Pourquoi Macron aurait pu conseiller au jeune chômeur de rester dans son domaine, l'horticulture

Politique
EMPLOI - Interpellé par un jeune chômeur lors des Journées du patrimoine, Emmanuel Macron lui a expliqué qu'il suffisait de traverser la rue pour trouver un emploi dans la restauration. Pourtant, l'intéressé expliquait que son domaine, c'est l'horticulture. Un secteur... qui embauche.

Faut-il renier son cursus pour trouver un emploi ? Interpellé lors des Journées du patrimoine par un jeune chômeur formé dans le secteur de l'horticulture, Emmanuel Macron lui a suggéré, pour montrer qu'il y avait des offres non pourvues à foison, de postuler dans l'hôtellerie-restauration. "Je traverse la rue et je vous en trouve", a expliqué le chef de l'Etat, suscitant une nouvelle polémique. 


S'il est acquis que l'hôtellerie-restauration est un secteur qui recrute, le chef de l'Etat aurait tout aussi bien pu recommander à son interlocuteur de persévérer dans son domaine initial, moyennant, pourquoi pas, une formation complémentaire.
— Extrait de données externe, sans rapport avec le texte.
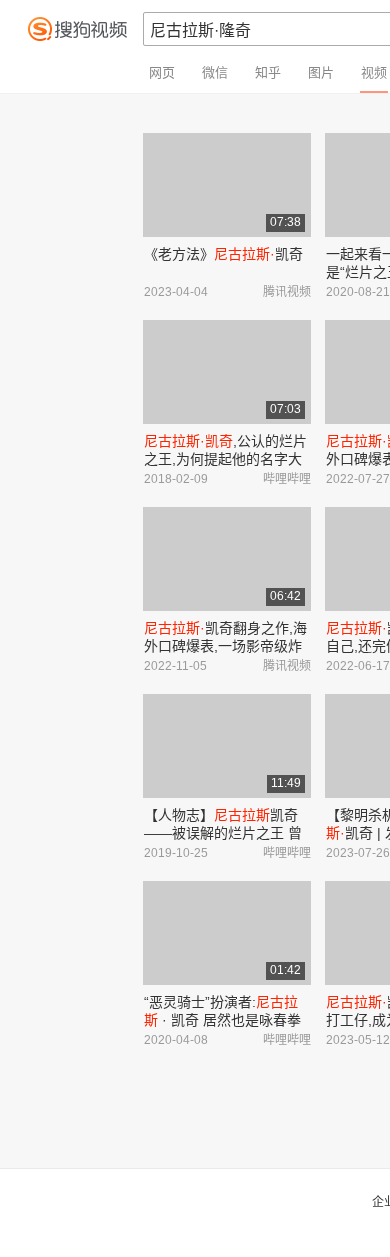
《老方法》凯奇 (223, 254)
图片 (321, 72)
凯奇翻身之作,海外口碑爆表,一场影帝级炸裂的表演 (225, 646)
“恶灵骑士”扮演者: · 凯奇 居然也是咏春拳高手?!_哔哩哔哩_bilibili (222, 1020)
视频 (374, 72)
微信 (215, 72)
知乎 (268, 72)
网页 (162, 72)
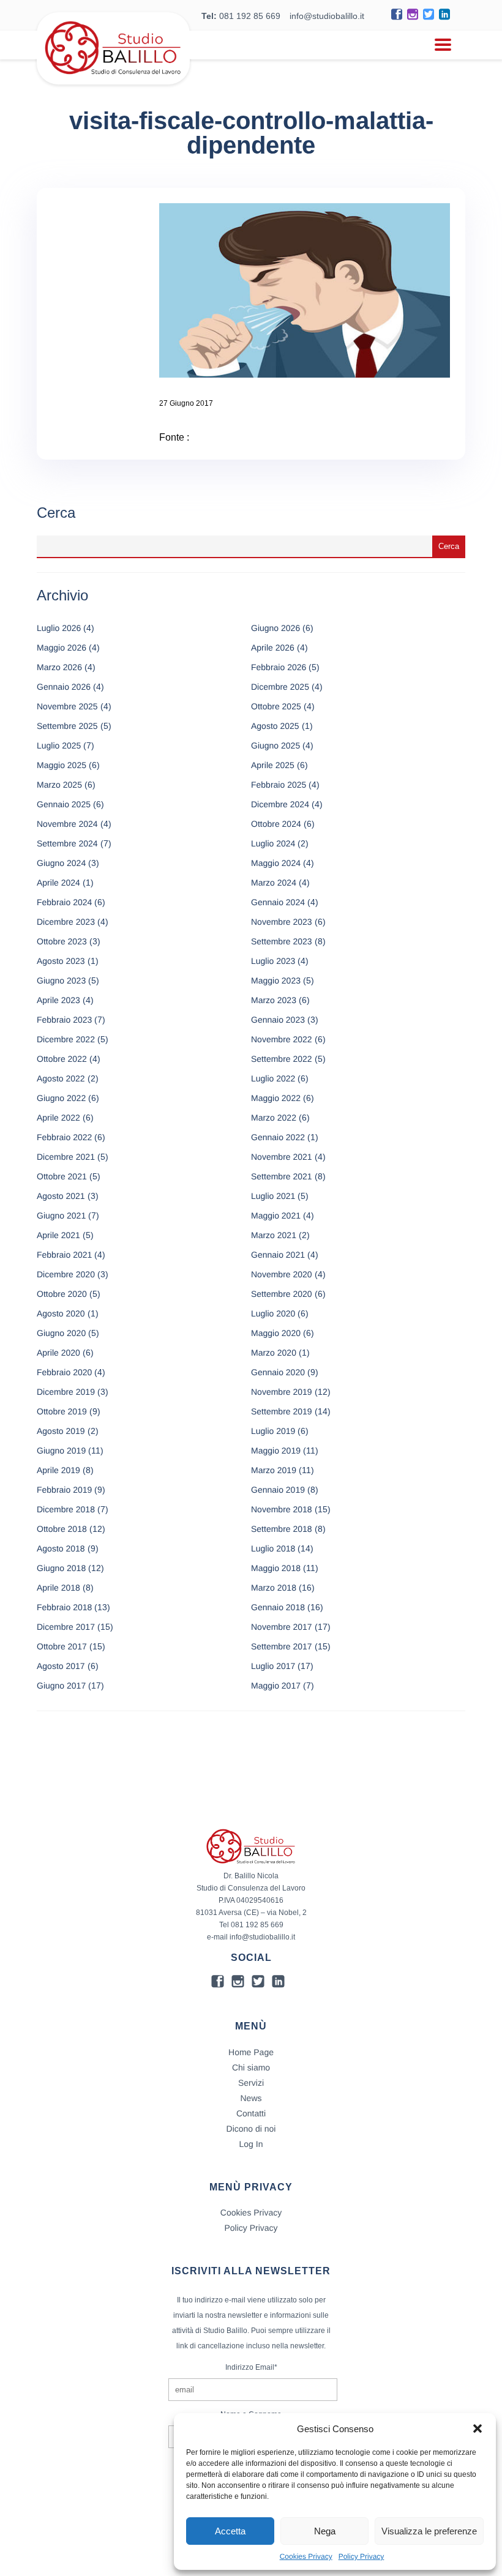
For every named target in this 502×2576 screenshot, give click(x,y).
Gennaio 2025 (64, 804)
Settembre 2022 (281, 1059)
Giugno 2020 (61, 1333)
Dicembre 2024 (280, 804)
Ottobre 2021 (62, 1176)
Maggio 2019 (276, 1450)
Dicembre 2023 (66, 922)
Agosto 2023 (61, 961)
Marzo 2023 (273, 1000)
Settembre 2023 (281, 941)
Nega (324, 2531)
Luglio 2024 (273, 843)
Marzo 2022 (273, 1117)
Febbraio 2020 (64, 1372)
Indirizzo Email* (251, 2367)
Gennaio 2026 (64, 687)
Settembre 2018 (281, 1529)
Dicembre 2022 (66, 1039)
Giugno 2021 (61, 1215)
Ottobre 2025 (276, 706)
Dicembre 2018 (66, 1509)
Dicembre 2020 (66, 1274)
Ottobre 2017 (62, 1646)
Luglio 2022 (273, 1078)
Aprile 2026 (272, 647)
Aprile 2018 (58, 1587)
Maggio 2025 (61, 765)
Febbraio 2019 (64, 1490)
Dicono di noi (251, 2129)
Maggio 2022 (276, 1098)
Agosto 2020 (61, 1313)
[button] (477, 2428)
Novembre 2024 (67, 824)
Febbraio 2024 (64, 902)
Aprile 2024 (58, 882)
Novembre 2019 (281, 1392)
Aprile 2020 (58, 1352)
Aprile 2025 (272, 765)
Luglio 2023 (273, 961)
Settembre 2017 (281, 1646)
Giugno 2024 (61, 863)
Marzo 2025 (59, 785)
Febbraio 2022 (64, 1137)
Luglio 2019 (273, 1431)
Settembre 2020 (281, 1294)
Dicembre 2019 (66, 1392)
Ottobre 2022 (62, 1059)
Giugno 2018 (61, 1568)
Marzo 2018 (273, 1587)
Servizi (251, 2083)
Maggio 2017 (276, 1685)
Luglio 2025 (59, 745)
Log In (251, 2144)
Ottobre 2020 (62, 1294)
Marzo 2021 (273, 1235)
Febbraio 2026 (278, 667)
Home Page (251, 2052)
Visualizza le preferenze (429, 2531)
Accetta (230, 2531)
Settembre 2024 (67, 843)
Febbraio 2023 (64, 1020)
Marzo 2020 (273, 1352)
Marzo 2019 (273, 1470)
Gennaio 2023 (278, 1020)
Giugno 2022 (61, 1098)
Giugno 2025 (275, 745)
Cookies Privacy (306, 2556)
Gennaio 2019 (278, 1490)
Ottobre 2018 (62, 1529)
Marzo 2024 (273, 882)
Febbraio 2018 (64, 1607)
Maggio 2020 (276, 1333)
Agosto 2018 (61, 1548)
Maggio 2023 (276, 980)
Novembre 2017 (281, 1627)
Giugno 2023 (61, 980)
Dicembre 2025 (280, 687)
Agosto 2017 (61, 1666)
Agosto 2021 (61, 1196)
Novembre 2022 (281, 1039)
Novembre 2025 (67, 706)
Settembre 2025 (67, 726)
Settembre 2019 (281, 1411)
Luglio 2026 (59, 628)
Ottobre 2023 (62, 941)
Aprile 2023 (58, 1000)
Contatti (251, 2113)
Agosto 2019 (61, 1431)
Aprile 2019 (58, 1470)
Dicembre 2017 (66, 1627)
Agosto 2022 (61, 1078)
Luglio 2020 (273, 1313)
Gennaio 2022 (278, 1137)
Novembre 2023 (281, 922)
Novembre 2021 (281, 1157)
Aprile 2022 (58, 1117)
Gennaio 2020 (278, 1372)
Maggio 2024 (276, 863)
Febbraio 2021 (64, 1255)
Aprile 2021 (58, 1235)
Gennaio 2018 (278, 1607)
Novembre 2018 (281, 1509)
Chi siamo (251, 2067)
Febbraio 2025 (278, 785)
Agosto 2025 (275, 726)
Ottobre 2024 (276, 824)
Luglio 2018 (273, 1548)
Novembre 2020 (281, 1274)
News (250, 2098)
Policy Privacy (361, 2556)
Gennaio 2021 (278, 1255)
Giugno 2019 (61, 1450)
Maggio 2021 (276, 1215)
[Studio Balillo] (113, 79)
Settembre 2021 (281, 1176)
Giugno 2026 (275, 628)
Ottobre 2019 (62, 1411)
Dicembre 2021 (66, 1157)
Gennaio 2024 (278, 902)
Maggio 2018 (276, 1568)
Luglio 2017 (273, 1666)
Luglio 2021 (273, 1196)
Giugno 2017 (61, 1685)
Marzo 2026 (59, 667)
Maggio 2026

Filière en quête de "personnel qualifié"

En faisant abstraction du niveau de qualification de jeune demandeur d'emploi concerné - il n'a pas donné de détail sur son parcours -, un coup d’œil sur l'état de la filière laisse penser que cette dernière est loin d'être sinistrée au point de devoir absolument la quitter pour trouver un emploi.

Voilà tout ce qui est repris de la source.